Mukwege et 42 autres personnalités sonnent l’alarme : « Ne bradez pas notre avenir, Monsieur le Président »

Dans une lettre ouverte adressée à Félix Tshisekedi, 43 personnalités congolaises, emmenées par le Dr Denis Mukwege, mettent en garde contre les négociations internationales en cours et dénoncent les risques de compromission de la souveraineté nationale.

« Ne sacrifiez pas les minerais congolais. Ne bradez pas notre avenir. » C’est par ces mots puissants que se conclut une lettre ouverte signée par le Dr Denis Mukwege et 42 autres figures issues de la société civile, du monde académique et de la diaspora. Une missive adressée au Président de la République, Félix-Antoine Tshisekedi, dans un contexte de crise sécuritaire et de négociations internationales sensibles.

Datée du 29 avril, la lettre dénonce une « menace existentielle sans précédent » à laquelle fait face la République Démocratique du Congo. Les signataires pointent l’occupation persistante de plusieurs territoires à l’Est du pays par l’armée rwandaise et ses alliés du M23 et de l’Alliance Fleuve Congo, tout en rappelant les souffrances vécues par des millions de civils déplacés et terrorisés.

« Les paysages superbes du Nord et du Sud-Kivu sont jalonnés de fosses communes, certaines anciennes, d’autres fraîches », alerte Dr Mukwege, en évoquant l’ampleur des crimes passés et actuels.

Des négociations jugées opaques et dangereuses

Les signataires expriment de vives réserves à l’égard des discussions diplomatiques en cours à Doha et à Washington, notamment après la signature de la Déclaration de principes du 25 avril au Département d’État américain. Selon eux, ces initiatives se déroulent dans un « esprit transactionnel », marqué par l’opacité et un manque d’inclusivité.

Ils s’inquiètent surtout des risques liés à une éventuelle intégration économique régionale qui profiterait à des puissances étrangères, au détriment du peuple congolais et de ses droits sur les ressources nationales. Les minerais stratégiques du Congo, rappellent-ils, ne doivent plus être source de conflits, mais d’un développement équitable et souverain.

Un rappel ferme à la Constitution

Les auteurs de la lettre fondent leur argumentaire sur plusieurs articles de la Constitution congolaise, dont l’article 5 sur la souveraineté populaire, et les articles 56, 57 et 214, qui criminalisent le pillage des ressources et encadrent les conditions de signature d’accords internationaux. Ils exhortent le Président à ne pas engager la nation sans l’aval des institutions compétentes, et à agir dans l’intérêt exclusif du peuple.

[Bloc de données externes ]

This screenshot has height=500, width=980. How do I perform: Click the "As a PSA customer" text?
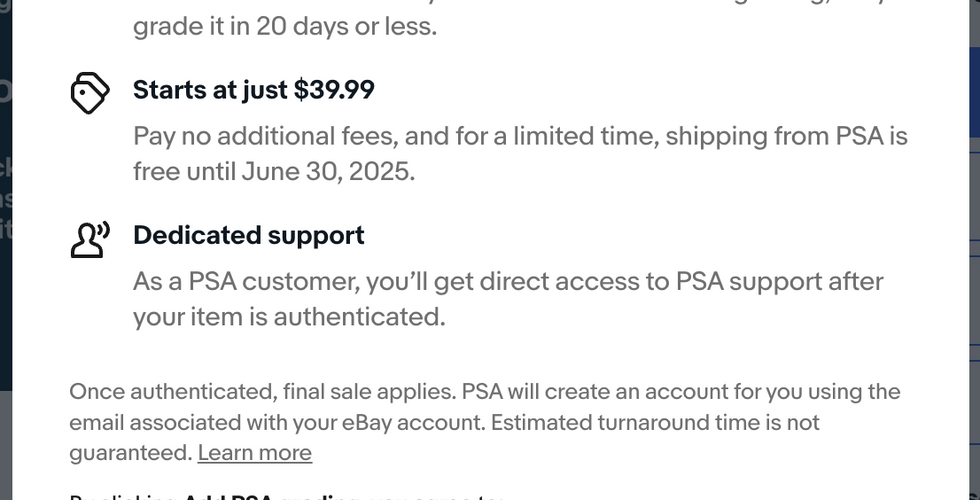(x=245, y=281)
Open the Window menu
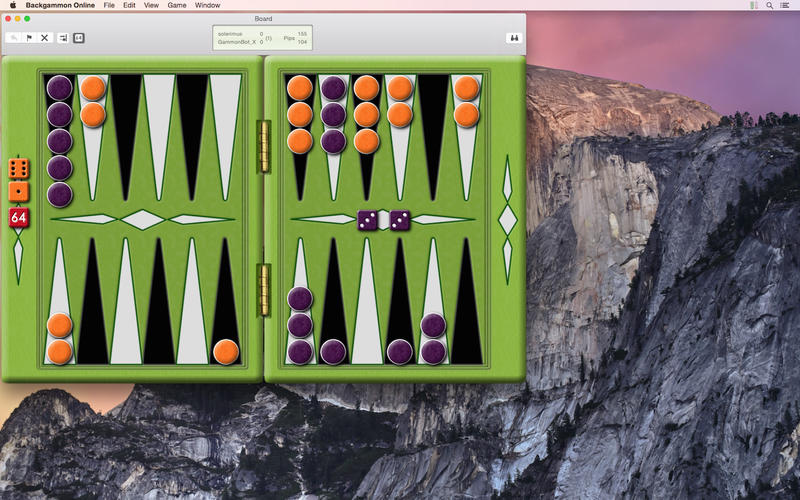The image size is (800, 500). pyautogui.click(x=207, y=5)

Appel à la justice et à la concertation

Outre la mise en garde, la lettre appelle à l’organisation de consultations nationales impliquant les forces vives du pays et à l’intégration de la justice transitionnelle dans toute initiative de paix. Elle plaide pour une approche inclusive et fondée sur les droits, afin de garantir une sortie durable des conflits qui ravagent l’Est du pays depuis trois décennies.

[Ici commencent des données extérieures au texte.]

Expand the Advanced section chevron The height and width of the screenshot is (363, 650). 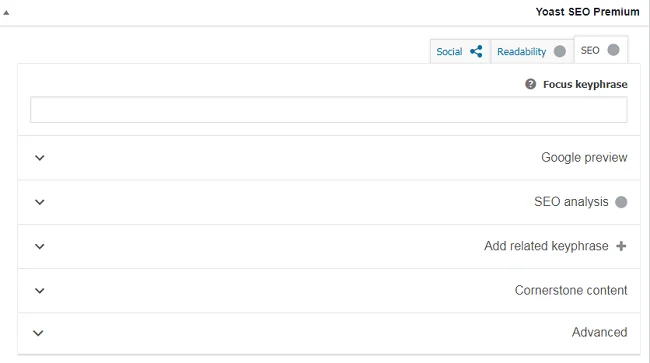tap(38, 333)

Un écho aux paroles du Pape François

Les signataires rappellent également le message fort du Pape François, lors de sa visite à Kinshasa en 2023 : « Retirez vos mains de la République Démocratique du Congo, retirez vos mains de l’Afrique ! » Une référence à ce qu’ils qualifient de « colonialisme économique », désormais plus insidieux mais tout aussi destructeur que les formes passées de domination.

À quelques jours du déplacement annoncé du Président Tshisekedi à Washington, le collectif de signataires, mené par Mukwege, pose une ligne rouge : préserver la souveraineté, refuser tout bradage des ressources, et défendre les intérêts du peuple congolais dans les instances internationales.